His little children . . .
With a supreme effort he sought to wrest himself out of that torment which made him grapple, hour after hour and day after day, with the fate of his beloved children. In vain he would think: Life has higher forces that escape us . . . God provides . . .
“But they won’t have anything to eat!” his heart would cry out tumultuously. And he would be dead, lying right where he was and witnessing that unprecedented horror . . .
But, in spite of the livid daylight reflected from the wall, darkness began to engulf him again, with its dizzying white dots, which receded and came back again to pulsate in his very eyes . . . Yes! Of course! He’d had a dream! It shouldn’t be allowed to dream such things . . . Now he was going to get up, rested.
“Daddy! . . . Daddy . . . My dear little daddy! . . .”
“My son . . .”
“Aren’t you going to get up today, daddy? It’s very late. We’re really hungry, daddy!”
“My little boy . . . I’m not going to get up just yet . . . You kids get up and eat some crackers . . . There’s still two left in the can . . . And come back afterward.”
“Can we come in now, daddy?”
“No sweetheart . . . Later I’ll make the coffee . . . I’ll be calling you.”
He still got to hear the laughing and chatter of his children as they got up, and then a crescendo reverberation, a dizzy jingling that radiated from the core of his brain and went on to throb in rhythmic waves against his dreadfully aching skull. And that was all he heard.

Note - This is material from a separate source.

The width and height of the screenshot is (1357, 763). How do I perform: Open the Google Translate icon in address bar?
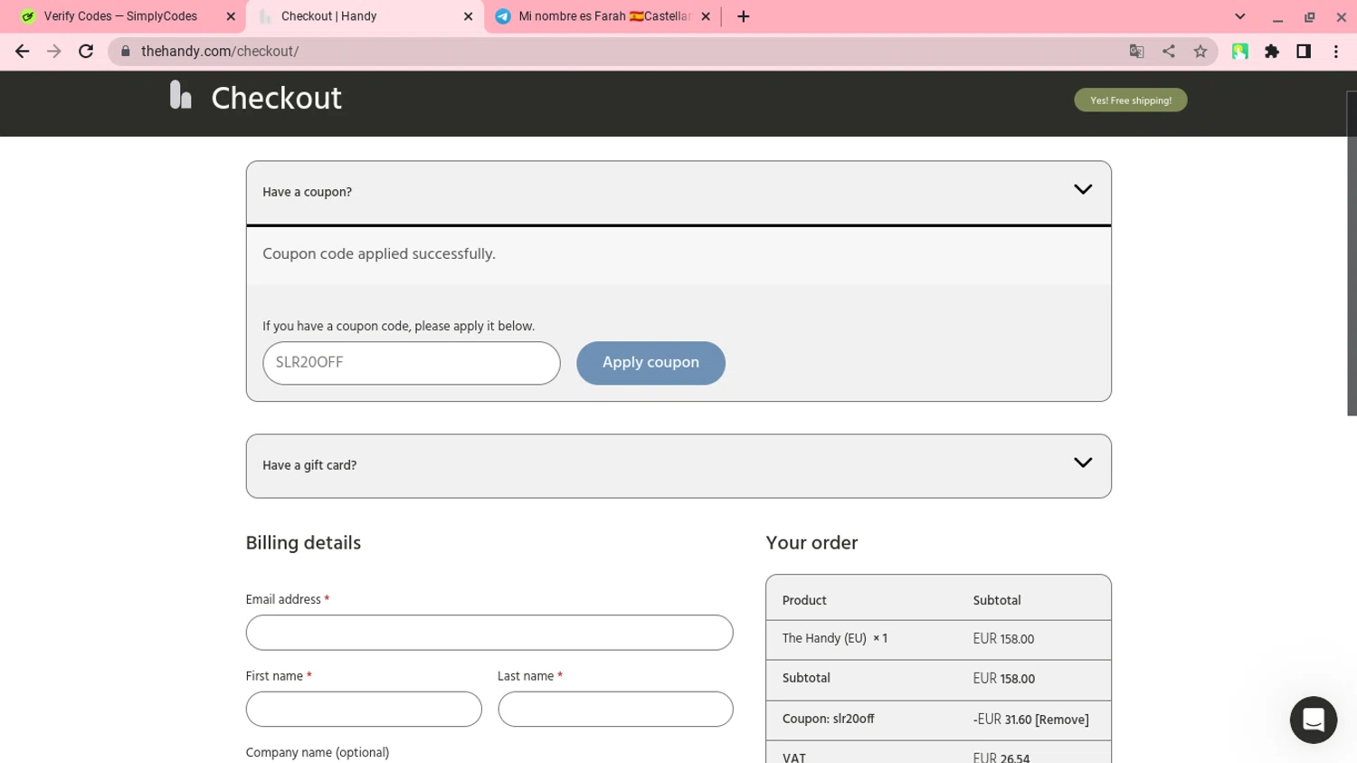[x=1136, y=52]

He opened his eyes again, and as he did so felt his head falling toward the left, so freely that it surprised him. He no longer felt any reverberation at all. Only a growing but painless trouble with judging the distance of objects . . . And his mouth held wide-open to breathe.
“Kids . . . Come here right away . . .”
In no time the children appeared at the half-opened door, but viewing the lighted lantern and their father’s countenance, came forward silently with their eyes opened wide.
The ailing man was still brave enough to smile, and as he made that awful face the children opened their eyes still wider.
“Kids,” said Subercasaux when he had them at his side. “Pay attention, sweethearts, because you’re big now and can understand everything . . . I’m going to die, kids . . . But don’t be distressed . . . Soon you’ll be grown-ups, and you’ll be good and honest . . . And then you’ll remember your daddy . . . Be sure you understand, my dear children . . . In a while I’ll die, and you won’t have a father anymore . . . You’ll be alone in the house . . . But don’t be alarmed or afraid . . . And now good-bye, my children . . . You’re going to give me a kiss now . . . One kiss each . . . But quickly, kids . . . A kiss . . . for your daddy . . .”
The children left without touching the half-opened door, and went to linger in their room, looking out on the drizzle in the patio. They didn’t stir from there. The girl alone, glimpsing the import of what had just come to pass, would pout from time to time with her arm at her face, while the boy distractedly scratched the window frame, uncomprehending.
Neither one nor the other dared to make any noise.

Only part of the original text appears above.